**REQUIREMENT**
Where the records below begin, start copying, and stop after the line that contains "Viewport: 732px width, 432px height."; reproduce every line exactly but omit pictures.

── EXTRACTED ENTRIES

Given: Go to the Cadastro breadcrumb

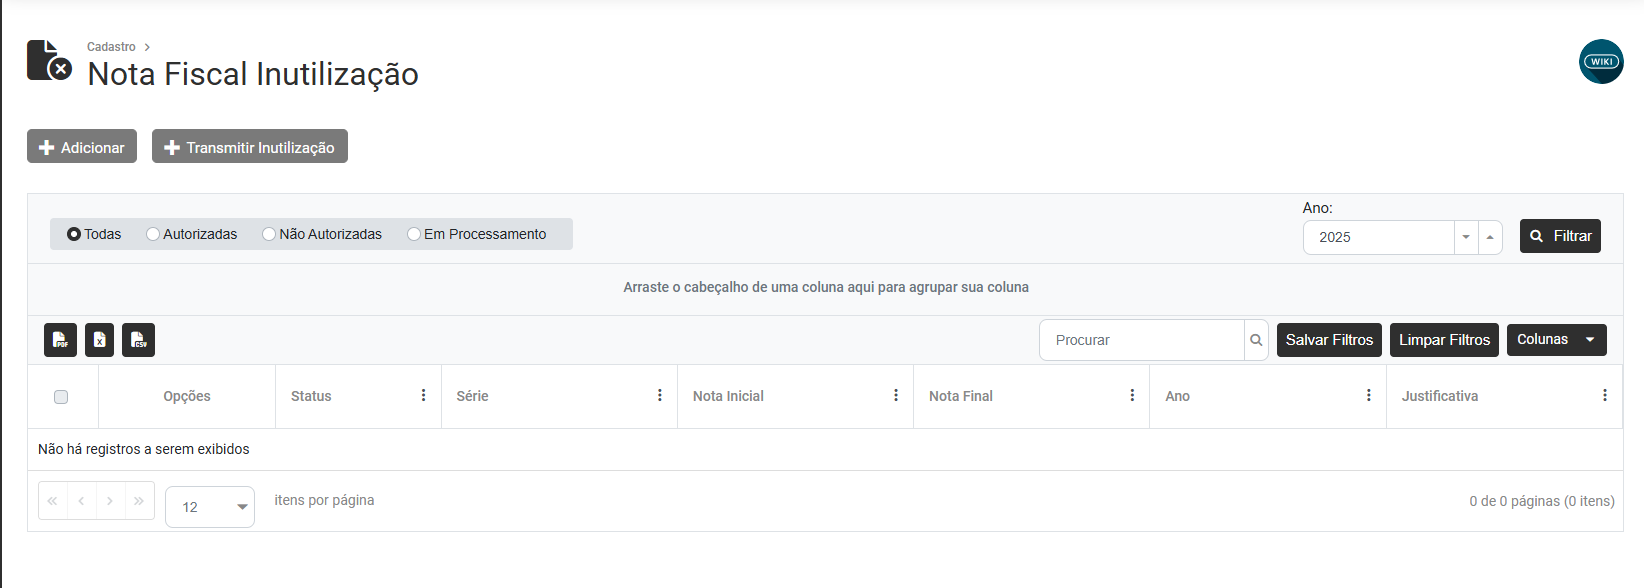Looking at the screenshot, I should pos(111,47).
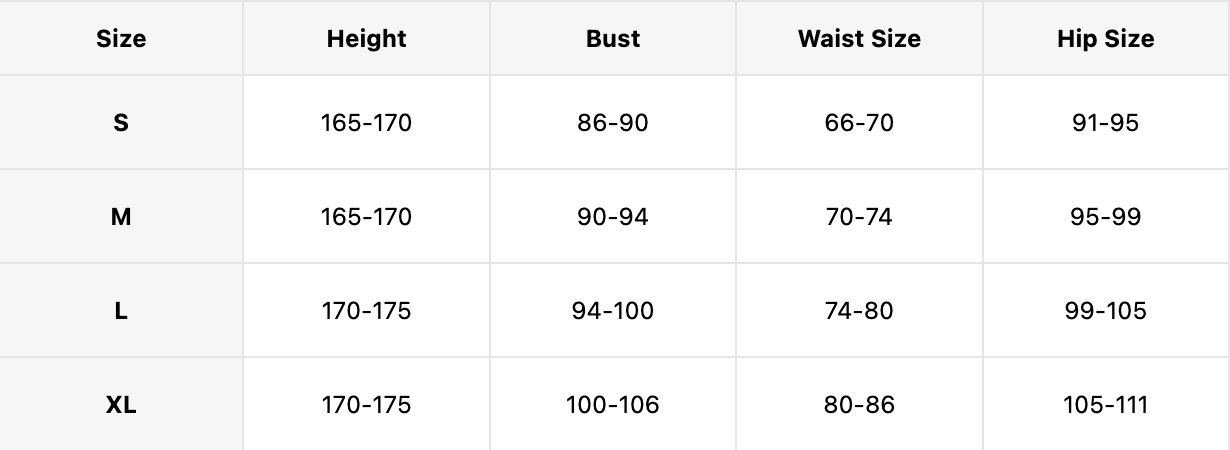This screenshot has width=1230, height=450.
Task: Click the Size column header
Action: (x=121, y=39)
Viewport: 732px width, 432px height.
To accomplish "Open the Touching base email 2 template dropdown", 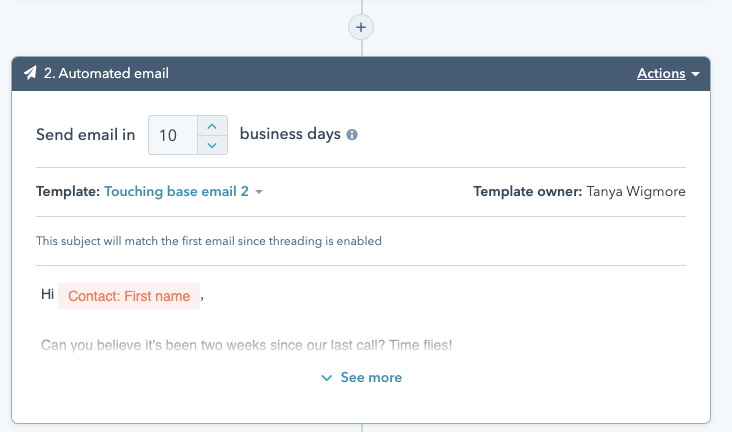I will pyautogui.click(x=176, y=191).
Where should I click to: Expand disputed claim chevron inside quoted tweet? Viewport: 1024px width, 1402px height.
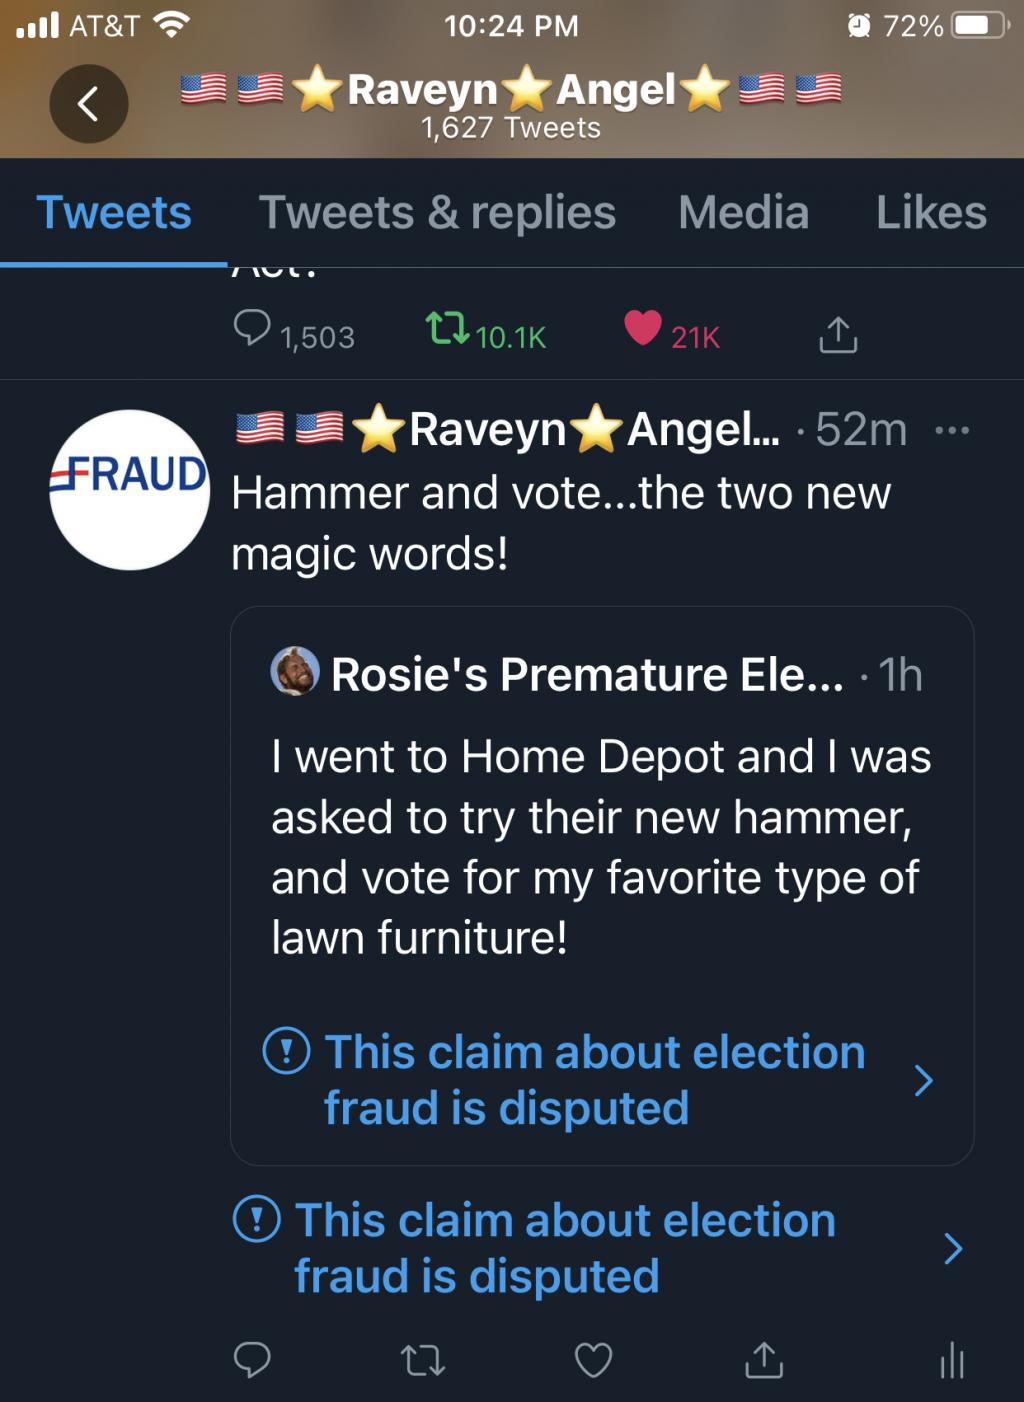click(924, 1080)
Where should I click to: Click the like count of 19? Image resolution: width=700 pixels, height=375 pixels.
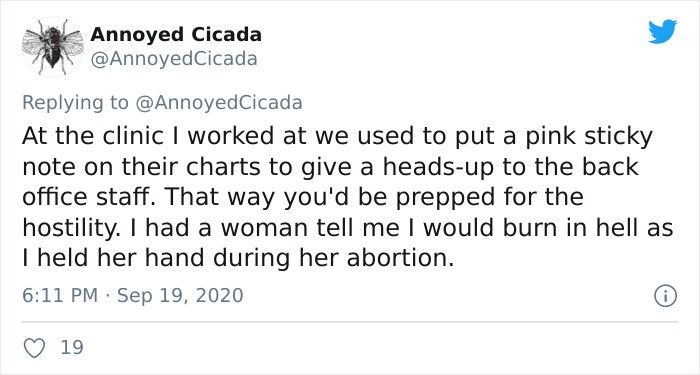pos(72,348)
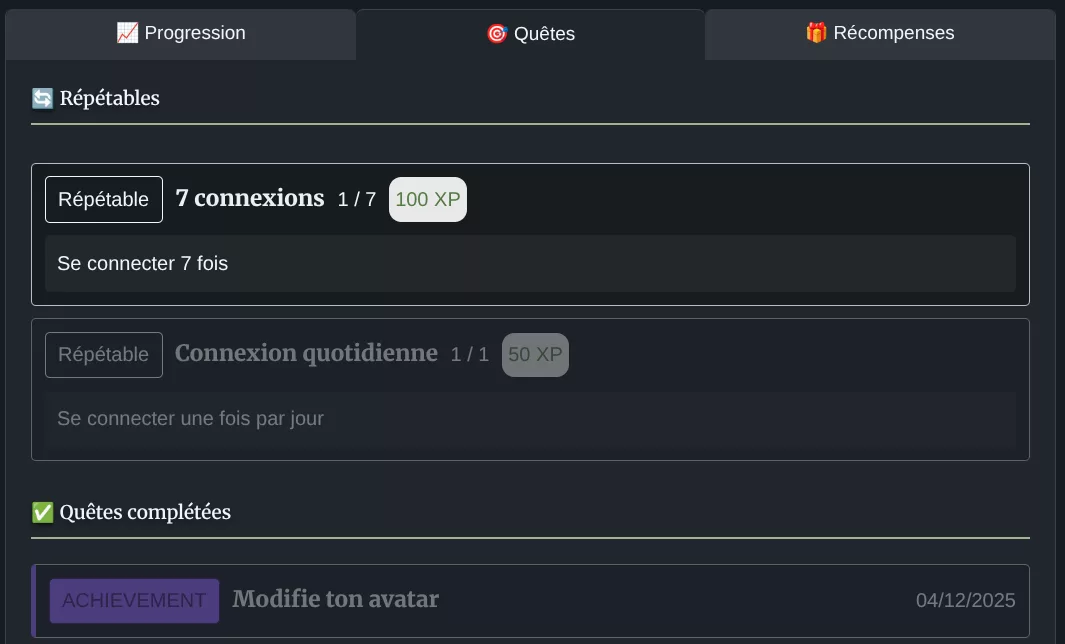The width and height of the screenshot is (1065, 644).
Task: Switch to the Quêtes tab
Action: (531, 34)
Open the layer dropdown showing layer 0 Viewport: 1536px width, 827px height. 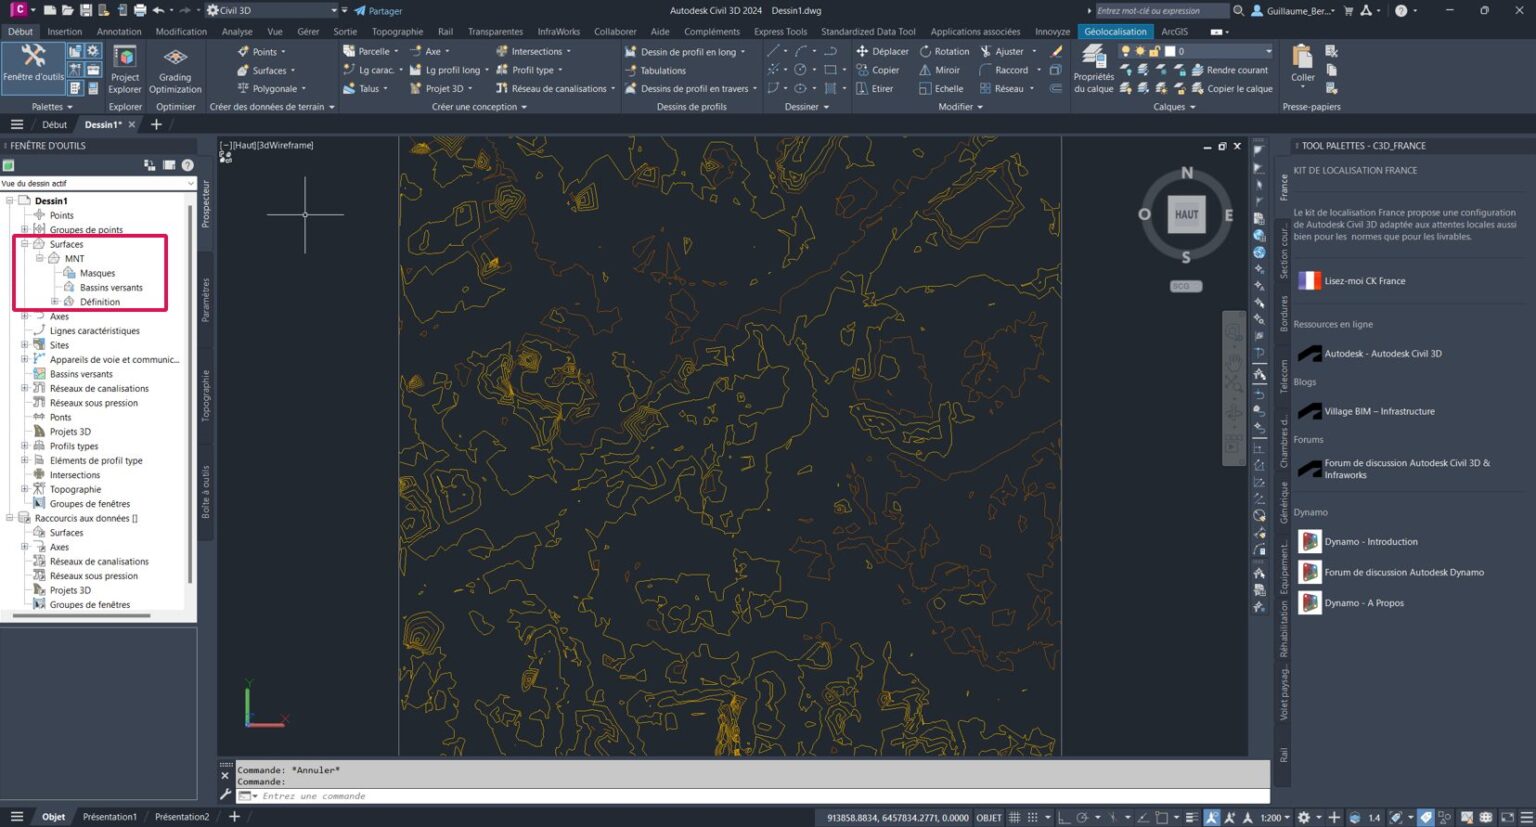click(1223, 51)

────

**ANSWER TO THE PROBLEM**
Given: Go to the Cadastro breadcrumb

Looking at the screenshot, I should pos(111,47).
This screenshot has width=1230, height=450.
Task: Click the Size column header
Action: (x=121, y=39)
Viewport: 732px width, 432px height.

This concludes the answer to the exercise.